A conventional crop sprayer is fitted with an injection system comprising one to four pumps which dispense pesticide at a known rate into the water stream within the sprayer pipeline. The main tank of the sprayer holds clean water only. The pesticide is mixed with the water, either in a manifold or at the main water pump and the resultant mix flows to the booms and nozzles.

An electronic controller adjusts the pesticide injection pump according to changes in operating requirements, e.g. changes in application rate and pesticide requirement. The major advantages of injection sprayers are:

i) reduction in environmental pollution due to the elimination of tank and pipeline washing.

ii) reduction in the operator contamination which occurs with conventional sprayers. Ideally the pesticide would arrive at the farm in large returnable and refillable containers and be connected directly to the pesticide injection pumps. The resulting closed system reduces operator contamination.
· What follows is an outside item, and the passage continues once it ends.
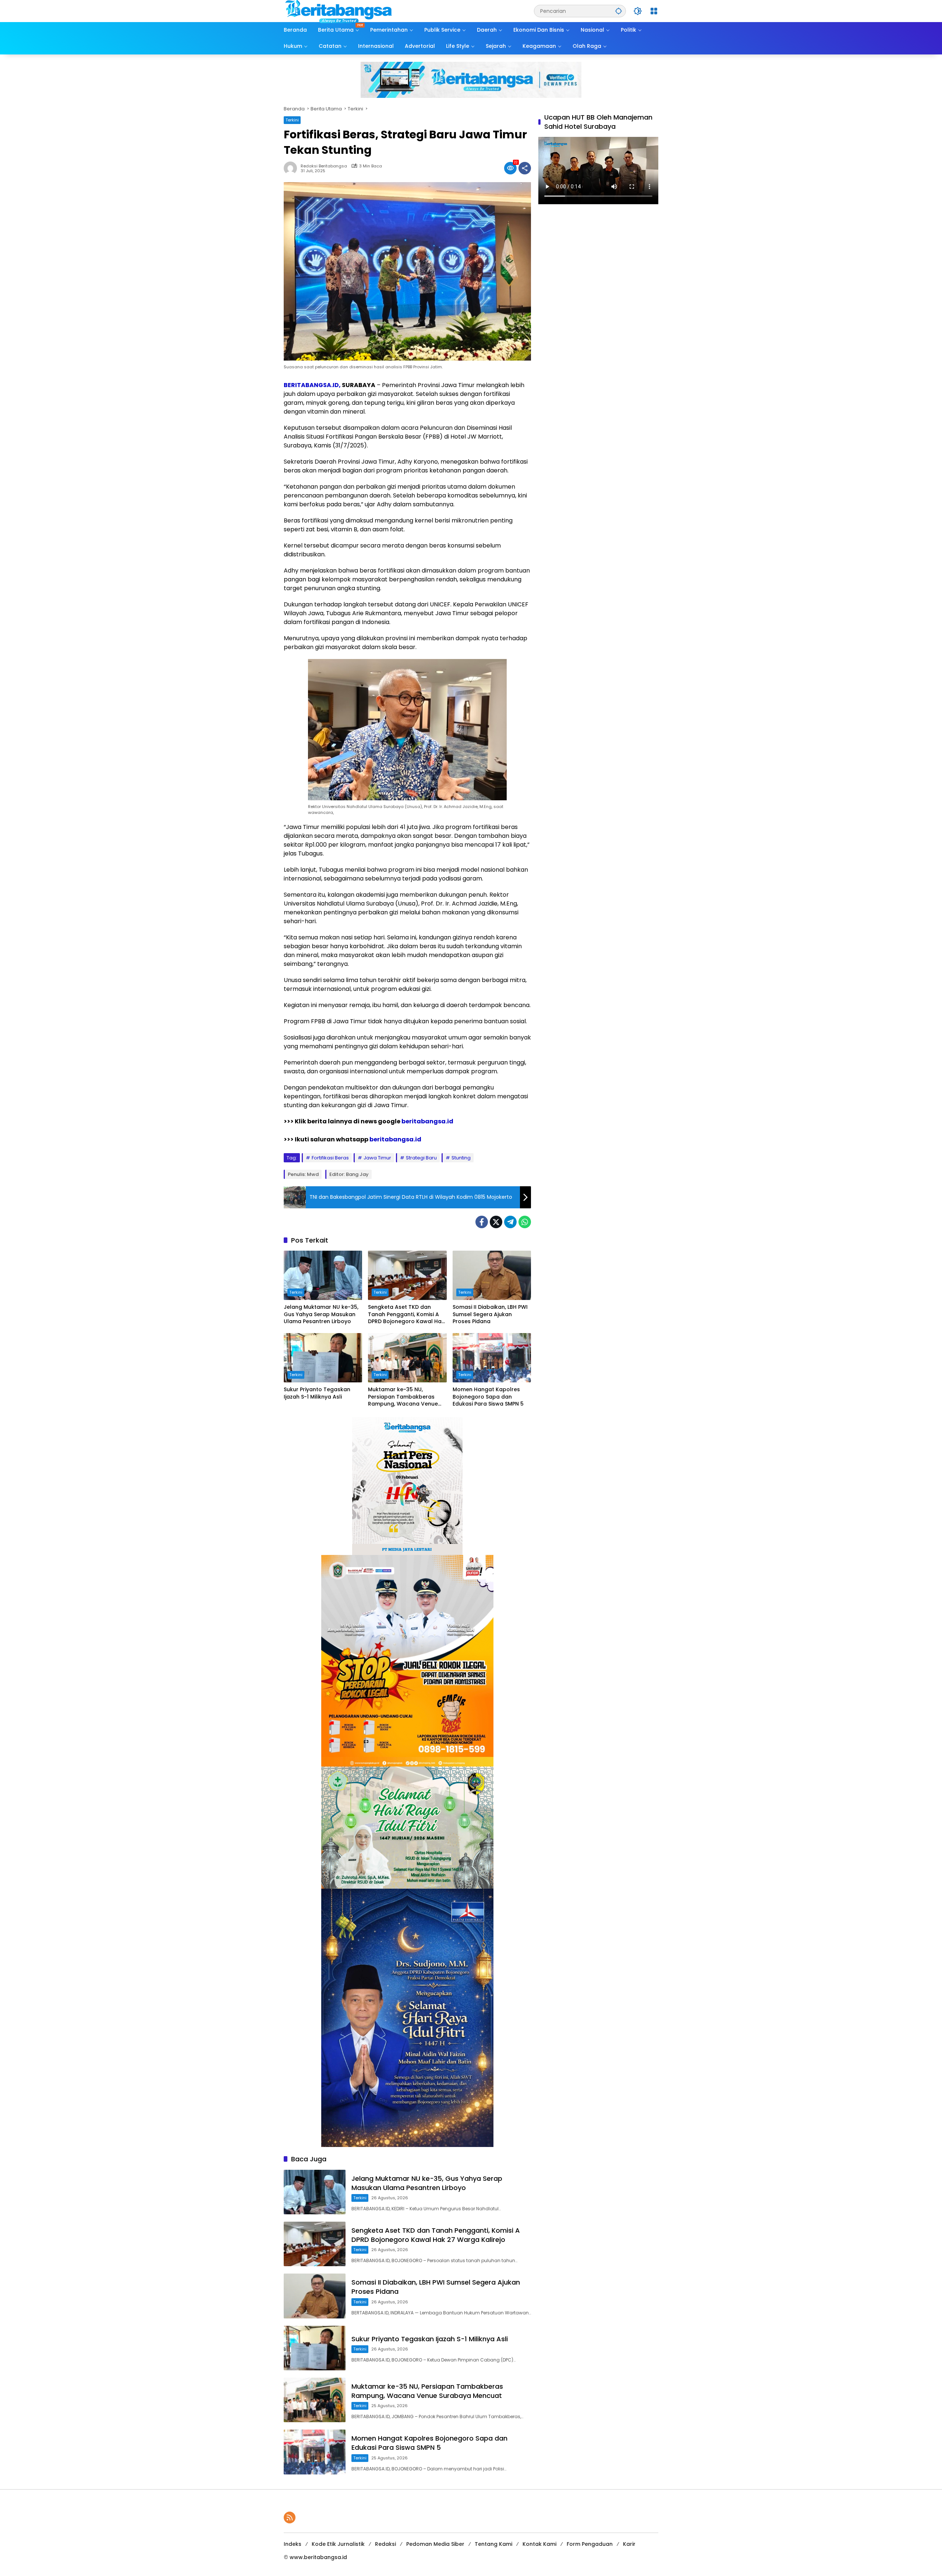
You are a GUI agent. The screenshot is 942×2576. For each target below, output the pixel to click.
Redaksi (385, 2544)
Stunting (461, 1157)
iii) the use of an electronic controller which allows each pesticide pump to deliver a specific product. The injection pumps can be switched on / off, as and when required, to spray various patches of weeds/disease.

iv) the amount of pesticide applied (dose rate) can be adjusted on the move, allowing a higher dose rate to be applied to a high infestation of weeds or disease and vice-versa.

1) Technology, in many cases, allows pesticide to be applied in a more efficient manner thus reducing application costs.

2) Nozzle selection, based on spray classification, will be made easier when the pesticide label carries a recommendation.

3) Drift is certainly reduced when shielded booms are used but the farmer must consider forward speed, droplet size, flow rate and low-drift nozzles as alternatives.

4) Direct injection sprayers enable farmers to rationalize their pesticide use, reduce environmental pollution and reduce operator contamination.